How to Work from Home When School is Out


    For business owners who work from home, trying to get a full work day in while the kids are out of school can be difficult and unproductive. No matter how old your children are, trying to juggle business and family is a struggle without the structure of the school year.

    We talked to eight business owners to get their best tips on how to balance work and family when school is out for the summer.

    One of the benefits of running your own business is not needing to stick to a traditional nine-to-five schedule. In the summer when the kids are home, embracing this flexibility can be the best way to get work done.

    “Work during non-business hours at night or early in the morning,” recommended Ramon Kahn, the online marketing director for National Air Warehouse, whose kids are 9 and 12 years old. “You can get a lot of work done during those times before your kids wake up or while they are asleep.”

    You can also break your work day into irregular blocks of time when you know your children will be busy, rather than working for a straight eight hours. “Plan ahead for the time slots when kids are busy and you know you’ll be able to work without distractions, whether it’s six hours at camp, one hour of screen time or a two-hour playdate,” said Sharon Woodhouse, the owner of Everything Goes Media and parent of an 8-year-old.

    “Know what you need to get done and what you can get done in that time … then discipline yourself to do it.”

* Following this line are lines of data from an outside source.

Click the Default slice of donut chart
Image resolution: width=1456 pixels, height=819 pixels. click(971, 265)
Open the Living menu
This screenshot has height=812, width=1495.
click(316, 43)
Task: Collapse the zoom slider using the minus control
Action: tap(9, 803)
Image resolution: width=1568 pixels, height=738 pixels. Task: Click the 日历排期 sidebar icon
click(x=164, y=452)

    If your kids know what to expect, they are much more likely to let you get work done, said Nicole Johnson, the president and founder of The Baby Sleep Site. Johnson, whose boys are 10 and 12 years old, has worked at home for the past 15 years, including seven summers without school.

    “Set their expectations [that] you can’t play all day and have a schedule set up from the beginning,” she recommended. “We have breakfast and lunch together, but I let them know which hours I’ll be working and which hours they’ll need to fend for themselves.”

    From the beginning of the summer, talk to your kids about what their day will look like and when you need to work. Make it clear when you cannot be interrupted, either verbally, by being in your workspace, or by setting up a sign that displays the time you’ll be free to play once more.

    Susan Miller, the founder of Garton-Miller Media, has spent five summers working at home with her kids, now teenagers, around. She agreed that clear expectations are key to keeping everyone happy during the day. “Lay down the rules to explain that even though mom [or] dad is home, they are working … unless it’s an emergency [like] someone is bleeding from the head, you are not to be disturbed except at certain times of the day.”

    And remember to set clear expectations with your clients or co-workers as well as with your family. If your availability for phone calls or responding to emails changes during the summer, communicate that to everyone you work with to avoid frustration and confusion.